> Goal of the exercise
Please reproduce everything from the line containing "title line KT足球赛?" down to the line containing "(x=276, y=166)", both ends included, scaling the click coordinates in the answers by 2.4 and rounding them to whole numbers with halves rounded up. Write out every line of those records in full, leave all other numbers unchanged, and return only those lines.

--- Start Exercise materials ---

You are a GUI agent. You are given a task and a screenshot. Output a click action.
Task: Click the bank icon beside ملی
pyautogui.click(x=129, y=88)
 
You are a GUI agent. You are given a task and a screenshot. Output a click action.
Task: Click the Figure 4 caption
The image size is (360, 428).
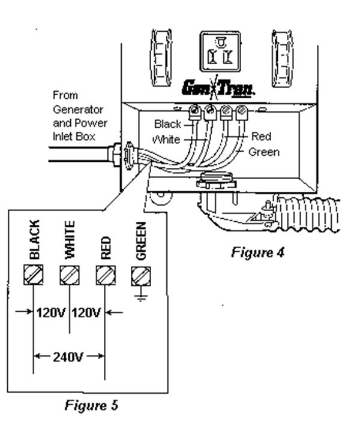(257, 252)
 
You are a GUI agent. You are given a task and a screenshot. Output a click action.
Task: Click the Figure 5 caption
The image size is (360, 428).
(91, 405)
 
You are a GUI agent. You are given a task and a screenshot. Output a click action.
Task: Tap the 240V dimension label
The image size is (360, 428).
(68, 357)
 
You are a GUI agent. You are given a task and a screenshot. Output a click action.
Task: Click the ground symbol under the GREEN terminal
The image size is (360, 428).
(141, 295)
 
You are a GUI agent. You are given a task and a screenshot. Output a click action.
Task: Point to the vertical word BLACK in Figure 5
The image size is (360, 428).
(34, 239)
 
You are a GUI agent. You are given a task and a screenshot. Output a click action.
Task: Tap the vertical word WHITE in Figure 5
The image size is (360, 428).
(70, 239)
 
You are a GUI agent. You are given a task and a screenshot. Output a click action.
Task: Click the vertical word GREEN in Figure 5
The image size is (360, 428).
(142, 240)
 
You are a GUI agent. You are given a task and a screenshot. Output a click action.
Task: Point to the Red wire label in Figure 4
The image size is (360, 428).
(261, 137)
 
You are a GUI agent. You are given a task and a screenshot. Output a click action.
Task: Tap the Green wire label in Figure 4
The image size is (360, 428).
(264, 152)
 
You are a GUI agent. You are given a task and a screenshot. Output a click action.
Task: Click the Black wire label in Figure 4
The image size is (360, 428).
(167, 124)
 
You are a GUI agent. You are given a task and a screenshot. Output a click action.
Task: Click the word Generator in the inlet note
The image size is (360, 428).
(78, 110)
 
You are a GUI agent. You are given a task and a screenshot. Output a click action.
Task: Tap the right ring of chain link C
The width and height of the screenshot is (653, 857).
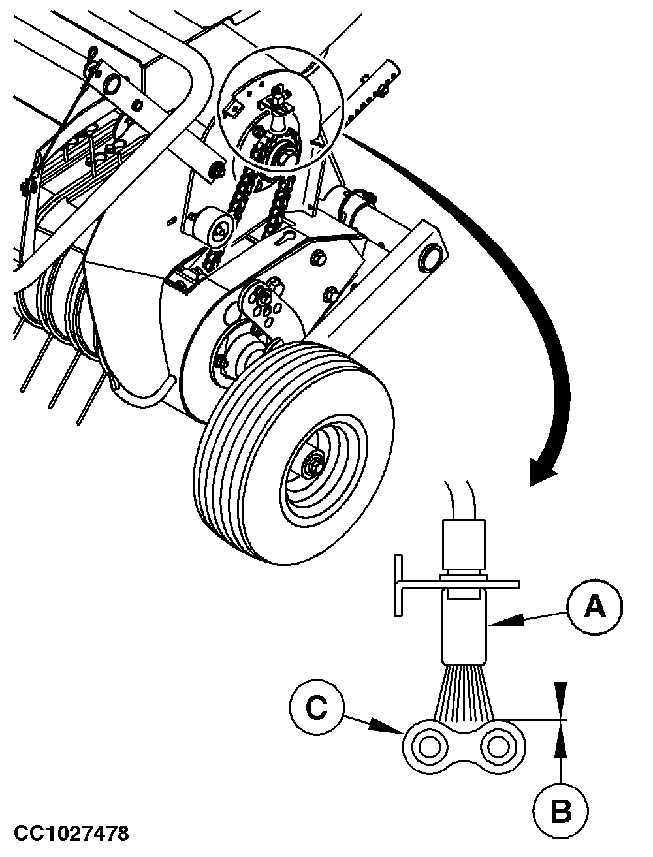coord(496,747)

--- End Exercise materials ---
--- Start Exercise materials ---

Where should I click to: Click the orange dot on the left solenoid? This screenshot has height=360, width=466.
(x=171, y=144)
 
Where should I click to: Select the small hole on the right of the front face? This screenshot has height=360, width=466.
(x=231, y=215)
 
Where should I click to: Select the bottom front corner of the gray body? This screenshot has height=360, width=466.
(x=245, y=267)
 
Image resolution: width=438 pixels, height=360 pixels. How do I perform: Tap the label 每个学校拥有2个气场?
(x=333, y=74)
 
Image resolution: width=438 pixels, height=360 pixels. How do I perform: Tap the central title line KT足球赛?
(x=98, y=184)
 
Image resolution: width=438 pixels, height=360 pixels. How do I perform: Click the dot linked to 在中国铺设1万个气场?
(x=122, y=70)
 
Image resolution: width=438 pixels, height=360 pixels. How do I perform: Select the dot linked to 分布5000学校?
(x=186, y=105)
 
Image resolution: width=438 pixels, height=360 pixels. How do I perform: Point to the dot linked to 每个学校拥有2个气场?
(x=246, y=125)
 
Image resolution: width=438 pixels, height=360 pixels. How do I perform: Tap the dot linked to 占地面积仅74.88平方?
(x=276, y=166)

--- End Exercise materials ---
--- Start Exercise materials ---

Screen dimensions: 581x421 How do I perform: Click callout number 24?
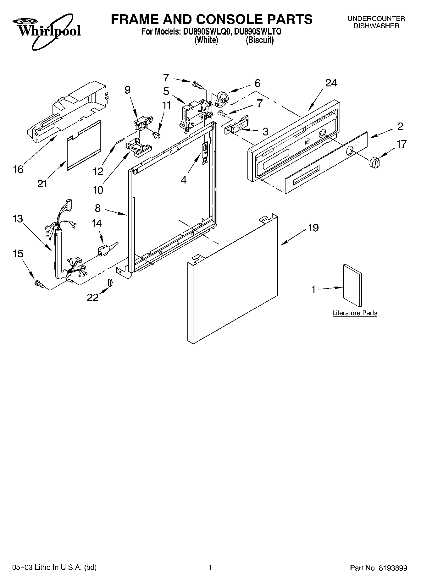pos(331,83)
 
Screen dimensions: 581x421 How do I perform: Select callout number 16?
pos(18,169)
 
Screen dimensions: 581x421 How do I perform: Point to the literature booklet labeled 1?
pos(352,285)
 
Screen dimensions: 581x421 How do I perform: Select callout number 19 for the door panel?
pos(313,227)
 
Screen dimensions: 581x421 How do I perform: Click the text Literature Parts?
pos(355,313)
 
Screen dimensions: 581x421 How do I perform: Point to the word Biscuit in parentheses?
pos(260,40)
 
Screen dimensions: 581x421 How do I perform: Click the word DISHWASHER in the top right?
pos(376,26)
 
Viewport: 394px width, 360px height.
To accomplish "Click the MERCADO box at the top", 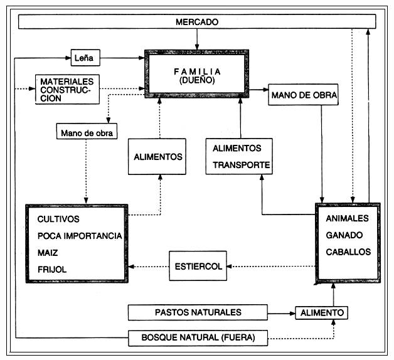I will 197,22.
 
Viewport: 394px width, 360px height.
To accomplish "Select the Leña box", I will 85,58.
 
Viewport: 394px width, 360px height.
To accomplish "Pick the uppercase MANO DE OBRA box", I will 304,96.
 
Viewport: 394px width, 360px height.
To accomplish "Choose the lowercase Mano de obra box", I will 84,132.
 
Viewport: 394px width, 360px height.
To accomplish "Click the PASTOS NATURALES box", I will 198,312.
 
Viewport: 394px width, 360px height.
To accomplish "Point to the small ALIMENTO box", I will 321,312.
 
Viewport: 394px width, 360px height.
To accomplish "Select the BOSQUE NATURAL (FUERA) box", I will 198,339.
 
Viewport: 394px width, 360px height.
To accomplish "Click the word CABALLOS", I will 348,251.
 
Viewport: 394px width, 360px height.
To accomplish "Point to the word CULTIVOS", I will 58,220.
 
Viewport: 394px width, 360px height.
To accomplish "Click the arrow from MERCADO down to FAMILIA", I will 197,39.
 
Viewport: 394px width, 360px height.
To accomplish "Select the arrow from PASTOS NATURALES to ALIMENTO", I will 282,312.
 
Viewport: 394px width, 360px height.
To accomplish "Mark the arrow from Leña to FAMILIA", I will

--- End Exercise materials ---

> Task solution
Image resolution: width=438 pixels, height=360 pixels. How do I perform: Tap the central title line KT足球赛?
(x=235, y=442)
 
Image resolution: width=438 pixels, height=360 pixels. How do I perform: Click the dot linked to 在中国铺设1万个气场?
(x=293, y=168)
 
Image resolution: width=438 pixels, height=360 pixels. How do I perform: Select the dot linked to 分布5000学校?
(x=446, y=252)
 
Image resolution: width=438 pixels, height=360 pixels. How do I perform: Point to the dot linked to 每个学校拥有2个气场?
(x=590, y=300)
 
Image resolution: width=438 pixels, height=360 pixels. How do I perform: Tap the dot linked to 占地面积仅74.88平方?
(x=662, y=398)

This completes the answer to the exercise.